But for all Scalia’s intellectual wattage, for all the influence of “original public meaning” in law schools and in lower courts, his influence on his colleagues was oddly muted, surprisingly limited. Scalia proved inflexible and abrasive in his dealings with other justices. William Brennan, asked by his clerks how the Court could have come up with one or another surprising result, would hold up his hand: five fingers. Sandra Day O’Connor had been majority leader of the Arizona State Senate. Scalia seemed to prefer to stand alone. Over time, his dissents grew vehement, even cranky. When O’Connor refused to cast the deciding vote to undermine Roe v. Wade in 1989, Scalia taunted: her opinion was “irrational” and “cannot be taken seriously.” Veteran legal journalist Linda Greenhouse, cataloguing his episodic thrashing of colleagues, reports that she cannot think of a single time another justice was persuaded over time to join with Scalia’s views. Biographer Joan Biskupic wrote that Chief Justice Rehnquist “realized soon enough that if a contentious case had been won by a single vote, he should not assign the opinion to Scalia, lest the obstinate justice lose the majority.”
Then in 2005, O’Connor retired, and Rehnquist died, and Scalia was joined on the bench by two jurists who rose in the conservative movement Scalia helped create: Associate Justice Samuel Alito and the new chief justice, John Roberts. Suddenly those five fingers were on the right hand. The Roberts Court would prove willing to embrace constitutional views that broke sharply, even radically, from the consensus of the past century.
SEVEN
The Road to Heller
A militant National Rifle Association combined with a forest’s worth of law review articles built inexorable momentum to press the court to change its views of the Second Amendment.
Key government agencies began to shift first. Republicans took control of the U.S. Senate for the first time in twenty-four years in 1981. Utah senator Orrin Hatch became chair of a key Judiciary Committee panel. He commissioned a study, “The Right to Keep and Bear Arms.” In a breathless tone it announced, “What the Subcommittee on the Constitution uncovered was clear—and long lost—proof that the second amendment to our Constitution was intended as an individual right of the American citizen to keep and carry arms in a peaceful manner, for protection of himself, his family, and his freedoms.” The cryptologist discovering invisible writing on the back of the Declaration of Independence in the Disney movie National Treasure could not have said it better.

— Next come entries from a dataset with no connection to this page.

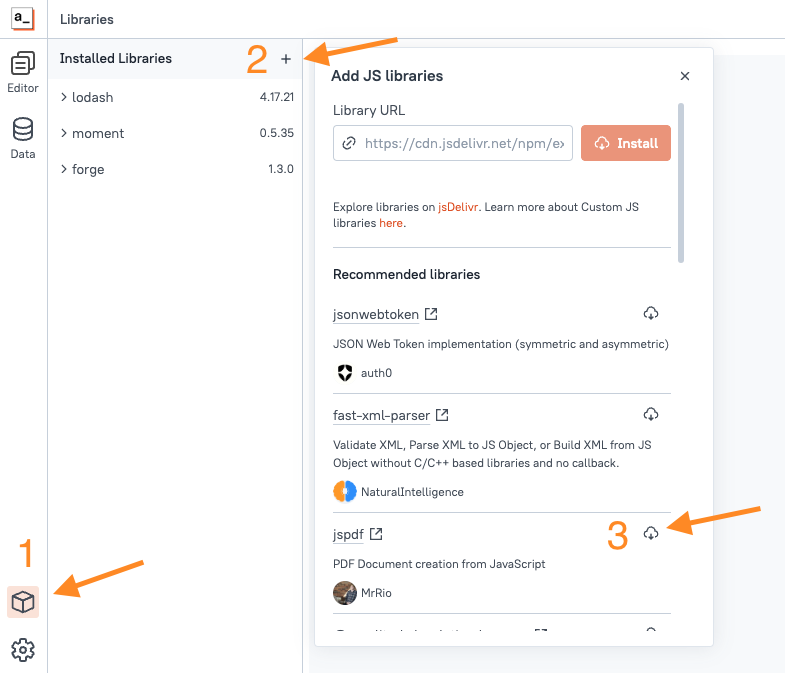The image size is (785, 673).
Task: Open the jsonwebtoken external link icon
Action: point(431,314)
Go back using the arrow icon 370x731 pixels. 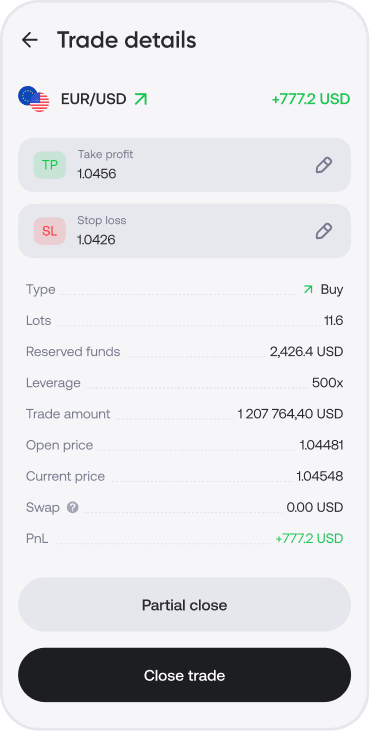pyautogui.click(x=30, y=40)
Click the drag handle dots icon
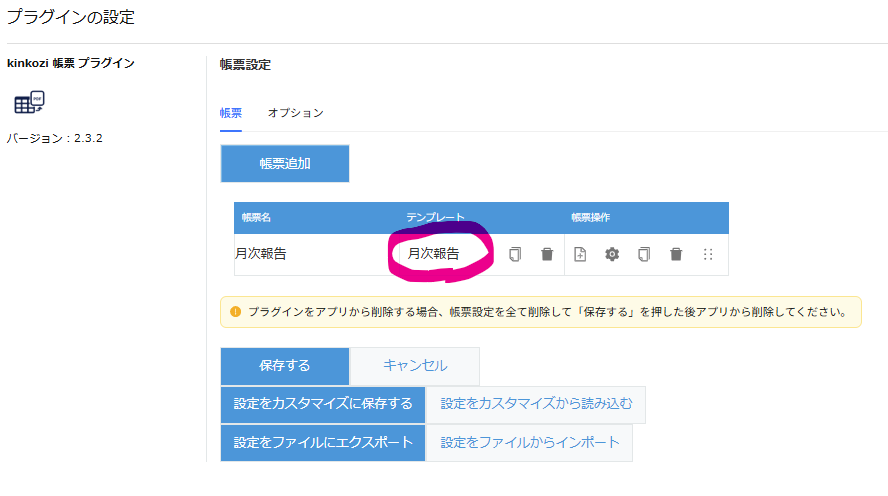888x496 pixels. pyautogui.click(x=708, y=254)
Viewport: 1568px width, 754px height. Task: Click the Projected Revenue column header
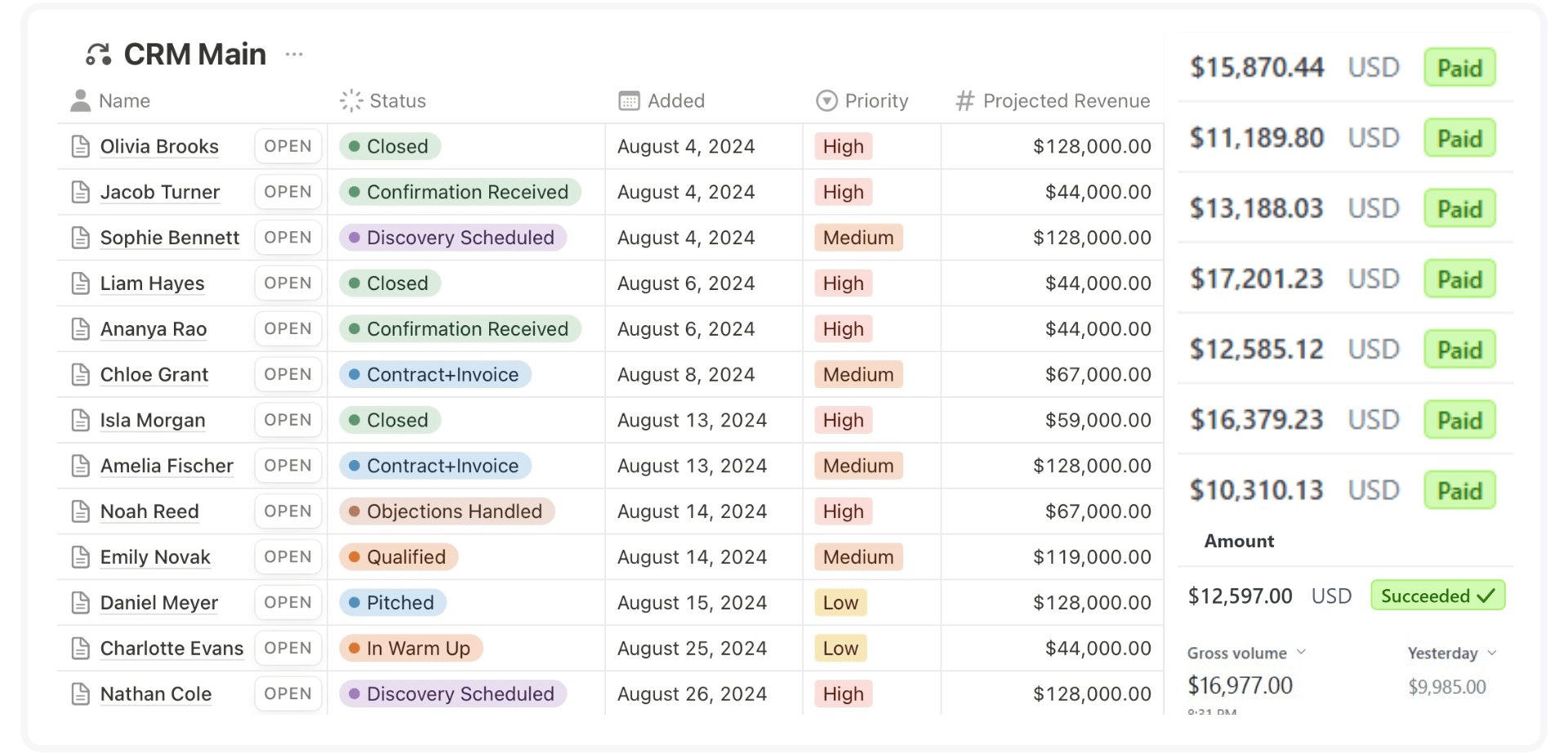tap(1066, 100)
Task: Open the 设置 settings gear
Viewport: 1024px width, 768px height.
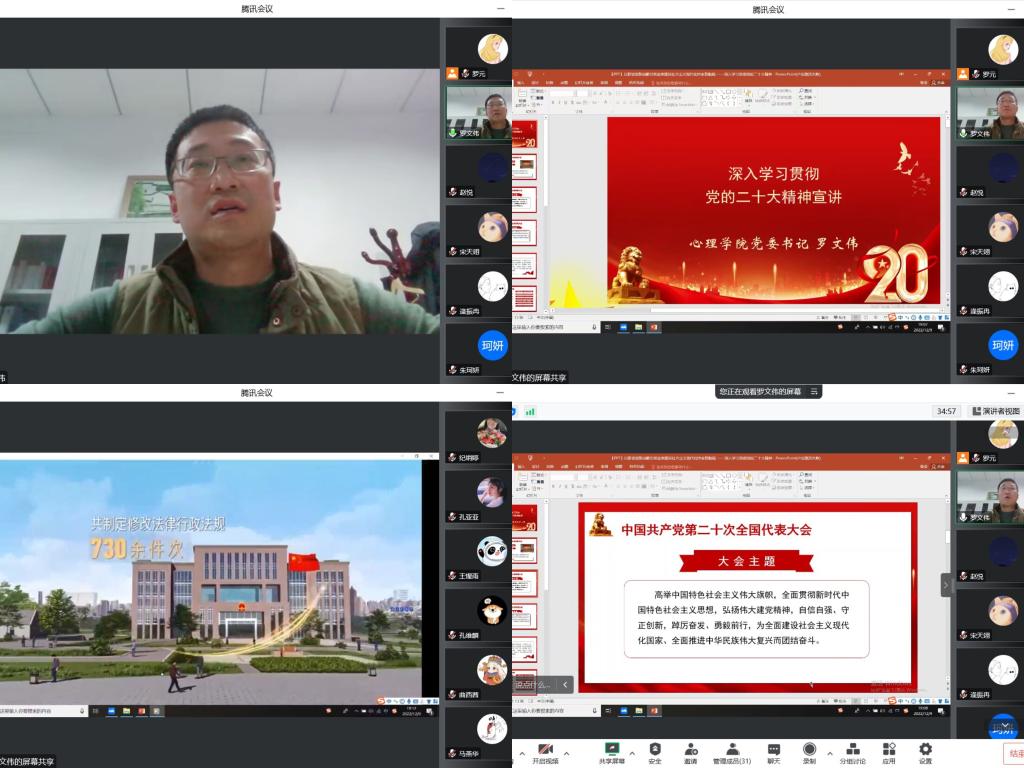Action: click(925, 749)
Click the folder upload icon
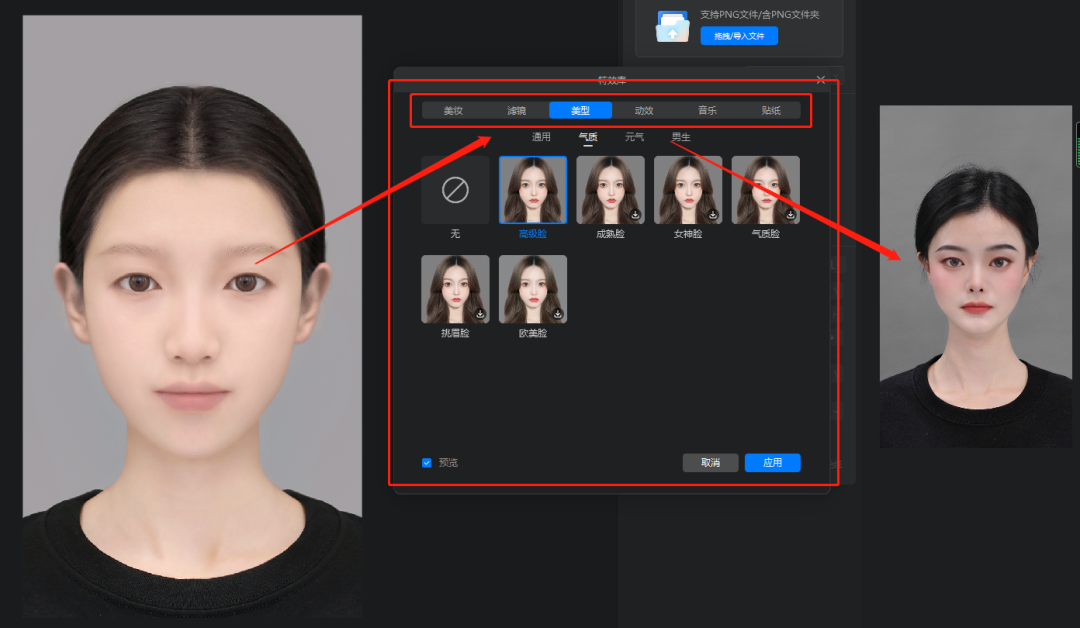 tap(672, 27)
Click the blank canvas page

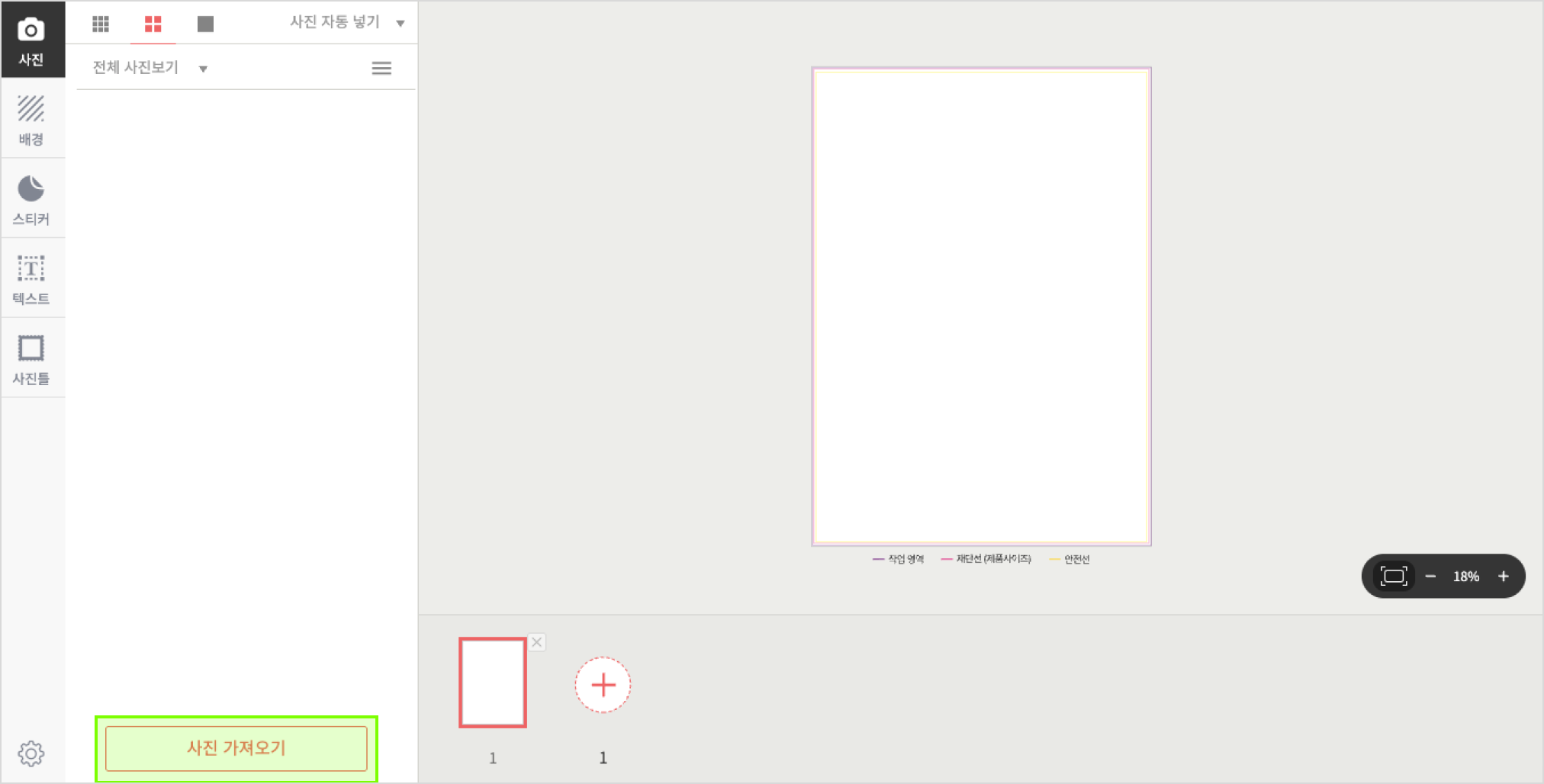click(x=981, y=307)
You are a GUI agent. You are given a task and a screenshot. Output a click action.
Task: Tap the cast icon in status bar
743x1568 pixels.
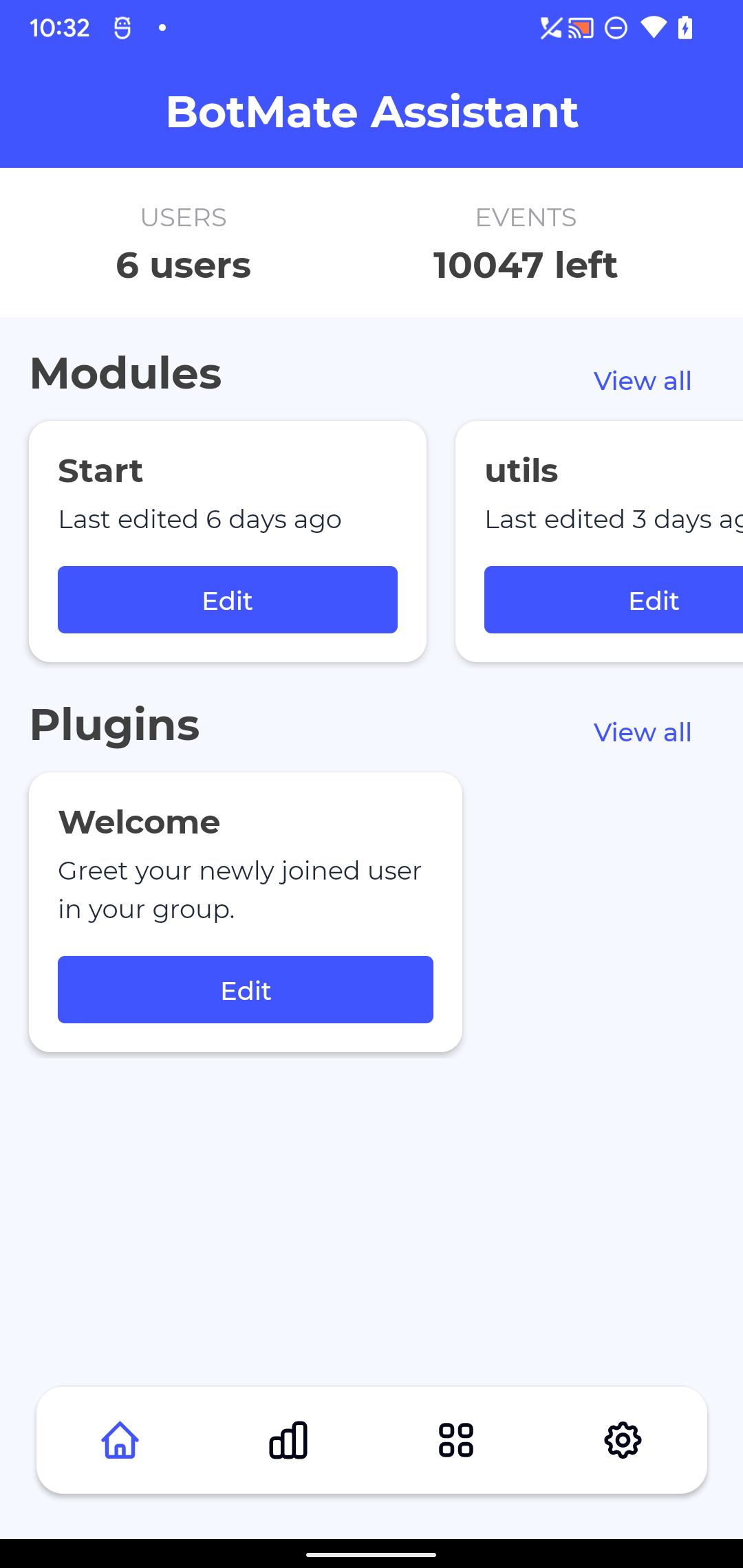[x=581, y=28]
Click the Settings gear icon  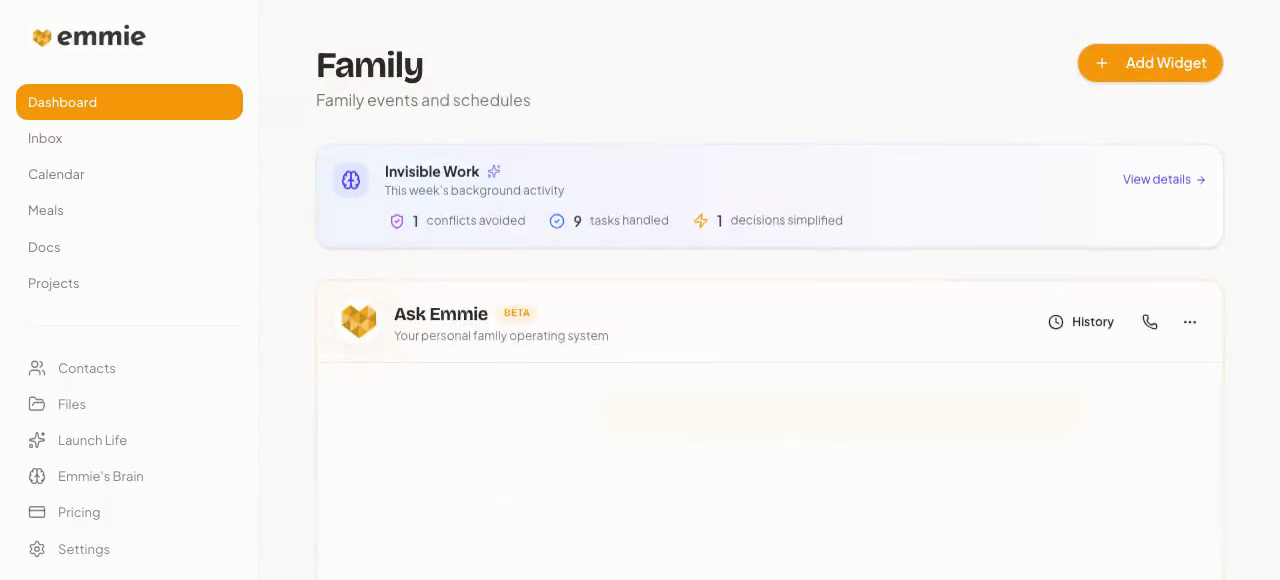pyautogui.click(x=37, y=548)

A constitutional right to gun ownership, though, was still too far a reach, even for the doctrinal conservatives in Ronald Reagan’s Justice Department. In part, “the individual rights claim on the Second Amendment was a New Right right,” notes Yale’s Reva Siegel, “at odds with judicial precedent and in tension with New Right complaints about judicial activism.” It would undo the work not of judges, but democratically elected legislators. In addition, libertarian law professors and insurrectionist movie actors were only part of the conservative coalition. The Justice Department spoke for law enforcement, as well, and the national agencies (such as the FBI and Bureau of Alcohol, Tobacco and Firearms) and local police were united in their desire to crack down on gun violence. Attorney General Meese, fresh from the controversy and impact of his original intent speeches, commissioned a comprehensive strategy to map a drive for jurisprudential change in fifteen areas ranging from the “exclusionary rule” under the Fourth Amendment to public initiatives to strengthen private religious education. The Constitution in the Year 2000 was an audacious plan to rewrite constitutional doctrine. It did not include a strategy for the Second Amendment.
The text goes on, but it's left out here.